__Page text__:
******

CAI is developing standards & specifications for a "simple, extensible and distributed media provenance solution". The initial mission of the CAI is to develop the industry standard for content attribution. It is developed by Adobe with input from the BBC, Microsoft, the New York Times and Witness (Sam Gregory).
CAI uses [[Extensible Metadata Platform (XMP)]] to embed a URL within a file that can point at a 'Claim', which is a JSON based descripition of assertions.
CAI use the term 'provenence' to describe metadata surrounding the creation of media. The goal is not to "provide value judgments about whether a given set of provenance data is 'good' or 'bad', merely whether the data can be verified as associated with the underlying asset, correctly formed, and free from tampering."
The CAI vision is that metadata is captured at generation (a photograph is taken), then endures thorugh subsequent image editing software (Photoshop), CMS publishing, social-media sharing. "CAI data will travel with the asset and any user who sees the asset posted by any other user, will be able to investigate the source and original context of the asset." Part of the ambition of the project is to support fact-checking and limit deep-fakes.

******

__Supplied records__:
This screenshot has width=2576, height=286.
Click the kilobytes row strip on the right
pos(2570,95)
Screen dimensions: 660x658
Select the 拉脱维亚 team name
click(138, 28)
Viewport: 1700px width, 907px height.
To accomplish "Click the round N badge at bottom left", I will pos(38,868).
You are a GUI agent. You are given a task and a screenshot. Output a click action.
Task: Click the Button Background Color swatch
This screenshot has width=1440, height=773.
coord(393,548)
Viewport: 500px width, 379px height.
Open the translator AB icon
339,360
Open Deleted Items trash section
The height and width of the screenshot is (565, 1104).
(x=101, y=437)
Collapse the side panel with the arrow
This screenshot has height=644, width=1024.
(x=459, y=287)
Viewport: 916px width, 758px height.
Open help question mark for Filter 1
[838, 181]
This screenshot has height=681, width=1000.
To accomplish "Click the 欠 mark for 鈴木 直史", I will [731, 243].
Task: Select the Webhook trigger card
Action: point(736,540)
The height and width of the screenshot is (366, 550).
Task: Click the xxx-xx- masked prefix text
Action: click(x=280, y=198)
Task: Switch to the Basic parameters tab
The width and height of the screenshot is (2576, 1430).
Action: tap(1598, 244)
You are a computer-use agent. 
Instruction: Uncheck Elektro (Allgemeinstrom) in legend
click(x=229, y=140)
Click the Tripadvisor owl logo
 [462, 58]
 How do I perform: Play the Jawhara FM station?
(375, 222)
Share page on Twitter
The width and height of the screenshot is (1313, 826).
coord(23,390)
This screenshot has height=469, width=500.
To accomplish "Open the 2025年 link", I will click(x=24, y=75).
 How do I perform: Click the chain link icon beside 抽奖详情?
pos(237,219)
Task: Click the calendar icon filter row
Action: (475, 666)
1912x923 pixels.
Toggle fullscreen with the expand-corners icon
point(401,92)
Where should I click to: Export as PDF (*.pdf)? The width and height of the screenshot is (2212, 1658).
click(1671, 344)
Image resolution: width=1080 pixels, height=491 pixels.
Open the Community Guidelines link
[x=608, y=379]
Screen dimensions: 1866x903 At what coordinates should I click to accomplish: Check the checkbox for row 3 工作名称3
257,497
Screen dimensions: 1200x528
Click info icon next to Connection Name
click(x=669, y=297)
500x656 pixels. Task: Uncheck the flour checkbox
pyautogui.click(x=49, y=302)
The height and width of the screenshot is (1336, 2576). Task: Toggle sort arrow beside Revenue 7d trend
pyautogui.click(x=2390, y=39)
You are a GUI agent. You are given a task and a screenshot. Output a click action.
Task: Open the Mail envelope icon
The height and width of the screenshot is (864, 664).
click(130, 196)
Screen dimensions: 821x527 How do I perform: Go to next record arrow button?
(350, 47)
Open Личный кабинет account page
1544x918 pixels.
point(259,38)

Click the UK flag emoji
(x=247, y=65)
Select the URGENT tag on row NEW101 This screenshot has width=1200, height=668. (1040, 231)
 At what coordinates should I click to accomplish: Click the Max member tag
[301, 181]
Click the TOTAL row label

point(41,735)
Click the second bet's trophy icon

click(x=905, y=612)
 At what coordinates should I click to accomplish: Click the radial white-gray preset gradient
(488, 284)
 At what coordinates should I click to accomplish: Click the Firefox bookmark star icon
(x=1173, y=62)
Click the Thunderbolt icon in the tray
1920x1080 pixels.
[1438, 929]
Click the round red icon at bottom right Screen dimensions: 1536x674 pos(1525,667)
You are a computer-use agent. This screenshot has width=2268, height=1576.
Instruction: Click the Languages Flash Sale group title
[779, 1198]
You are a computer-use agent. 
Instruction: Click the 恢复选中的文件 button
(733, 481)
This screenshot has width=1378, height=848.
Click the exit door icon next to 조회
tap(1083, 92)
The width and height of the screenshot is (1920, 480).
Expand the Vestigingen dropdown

******

Please edit the CAI text from the words "CAI uses [[Extensible" through the words "descripition of assertions.", changing "JSON" to "XML".

CAI uses [[Extensible Metadata Platform (XMP)]] to embed a URL within a file that can point at a 'Claim', which is a XML based descripition of assertions.